Cuando digo que voy a tomar una clase de natación, mis amigos me miran con cara rara. Sí, sé nadar, e incluso iba a la piscina un par de veces por semana en la etapa escolar. Sólo que cuando nado a braza parezco una rana con la pata escayolada. Y esto no es lo único que hago mal. Steven Shaw, fundador de El arte de nadar, me informa de que mis errores lo abarcan casi todo: no sincronizo adecuadamente la respiración; abro en exceso los codos al inicio de la brazada; no coloco bien las manos; extiendo demasiado el cuello…

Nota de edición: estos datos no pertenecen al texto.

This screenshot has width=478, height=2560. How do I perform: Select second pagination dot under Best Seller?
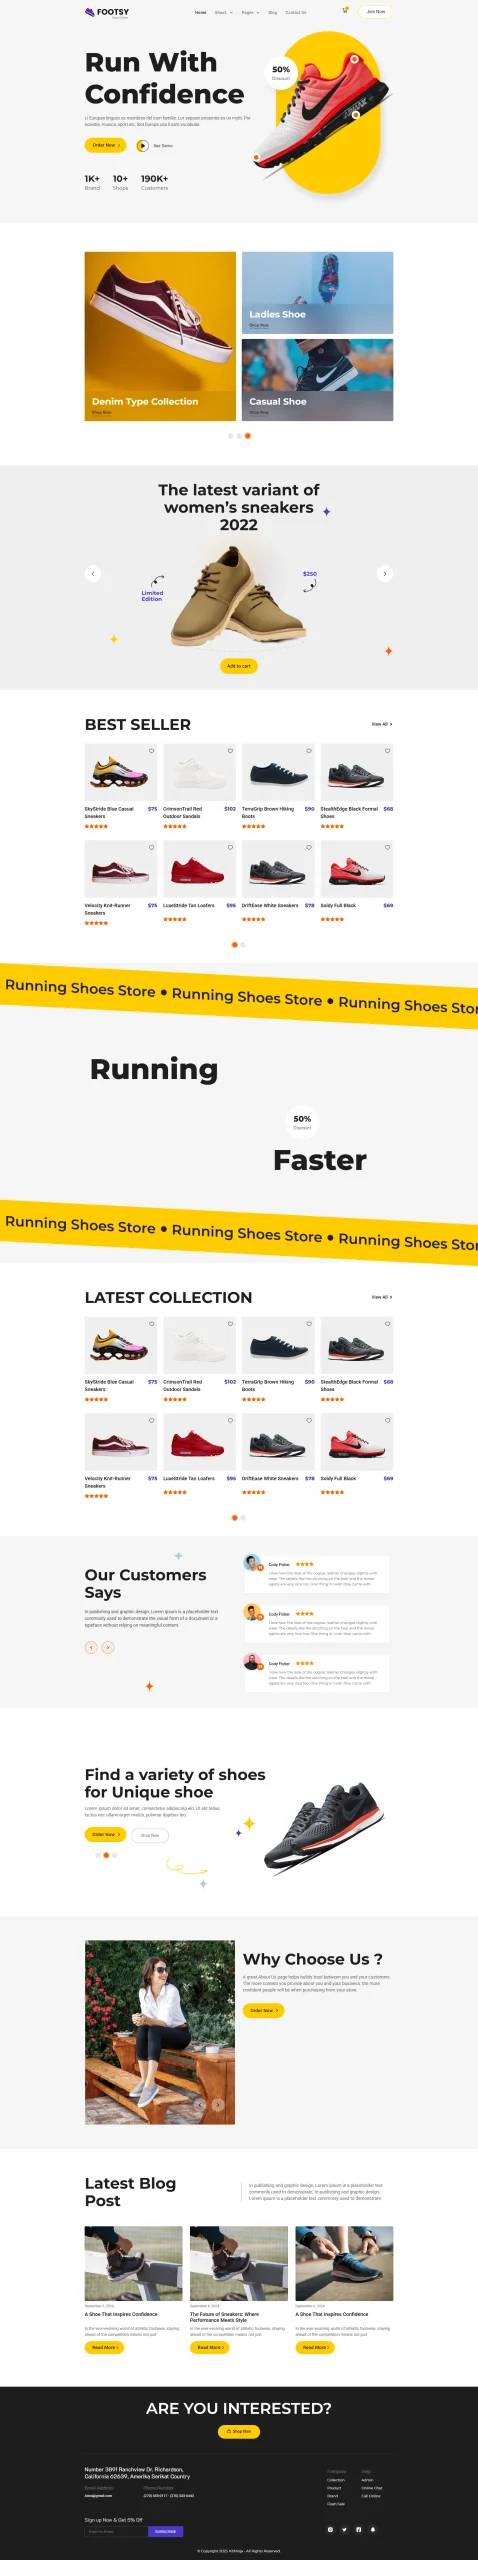pyautogui.click(x=243, y=944)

Después de tomar una clase de prueba entiendo mejor por qué nadar de forma incorrecta puede traer más complicaciones que beneficios. Se trata, al fin y al cabo, de experimentar en mis propias carnes lo que avanzábamos en el artículo titulado Has nadado mal toda tu vida (pero puedes solucionarlo). ¿De veras? ¿Tiene remedio la cosa (o la pata)? Eso es lo que asegura Shaw, un gurú de la natación en Reino Unido que asegura tener éxito incluso con los casos más extremos, aquellos a los que se les acelera el corazón con sólo oler el cloro del bañador. Yo no soy de esos, como ya he dicho, pero siempre pensé que para mejorar el estilo a braza tendría que nacer otra vez.
Comencemos por el principio. Shaw me graba en su iPad sumergible mientras hago un largo para mostrarle mi estilo. Cuando, minutos después, me observo a mí misma no puedo evitar reírme, y no sólo por la pinta de extraterrestre que tengo con las gafas de buceo gigantes que me ha prestado su ayudante. ¿Realmente nado tan mal? Para ser justos, supongo que como casi todo el mundo: “El 95 por ciento de la gente comete el error más básico de todos, que consiste en no tener una buena posición del cuerpo en el agua”, señala Germán Díaz Ureña, coautor del libro Cómo nadar bien.
Shaw, antiguo nadador profesional, opina de forma parecida. Tuvo ocasión de comprobarlo mientras trabajaba como socorrista en una piscina, 25 años atrás. Fue entonces cuando se le ocurrió aplicar a la natación los principios de reeducación postural de la Técnica Alexander, convirtiendo a su método en un súper ventas que se imparte en talleres en todo el mundo, y a él (que no tiene un pelo en la cabeza) en “El buda de la brazada”, como le llaman en la prensa británica.
Buda o no Buda, el caso es que tras mostrarme el vídeo se sumerge en la piscina y comenzamos el arduo trabajo de deconstrucción de los movimientos que llevo repitiendo desde los 6 o 7 años, cuando comencé a chapotear. Esta es la forma de operar de Shaw y sus ayudantes: trabajan desde dentro del agua para tomar al nadador de los brazos o de la cintura y ayudarle a corregir la postura. En el taller colectivo previo al mío, soy testigo de cómo los participantes –entre ellos varios monitores del gimnasio de Madrid donde se celebra– mejoran notablemente en el estilo a crol.
Los beneficios de nadar son abundantes. Es un ejercicio de bajo impacto que ayuda a la tonificación muscular, a la relajación y reduce el riesgo de enfermedades cardiovasculares, entre otros. Y, sin embargo, los nadadores poco avezados pueden hacerse daño. “La mayoría de la gente está haciendo más mal que bien a sus cuerpos cuando nadan”, sostiene Shaw, que asegura que en unas pocas sesiones las mejoras son espectaculares. Si se practica correctamente, asegura, la natación es “poesía en movimiento”.
Confieso que este no es mi deporte favorito. A diferencia de Shaw, tengo el pelo largo, lo que significa que cuando voy a la piscina paso tanto tiempo en el vestuario, a vueltas con el secador, como en la piscina (no entiendo por qué nadie ha inventado todavía un gorro para melenas como la mía). Por no hablar de la aversión al frío y al persistente olor a cloro que parece incrustarse en el cuerpo. Sin embargo, en el transcurso de la sesión sale a flote la sirenita que, según Shaw, todos llevamos dentro, y para octubre me prometo ir la piscina un par de veces por semana. Ya veremos.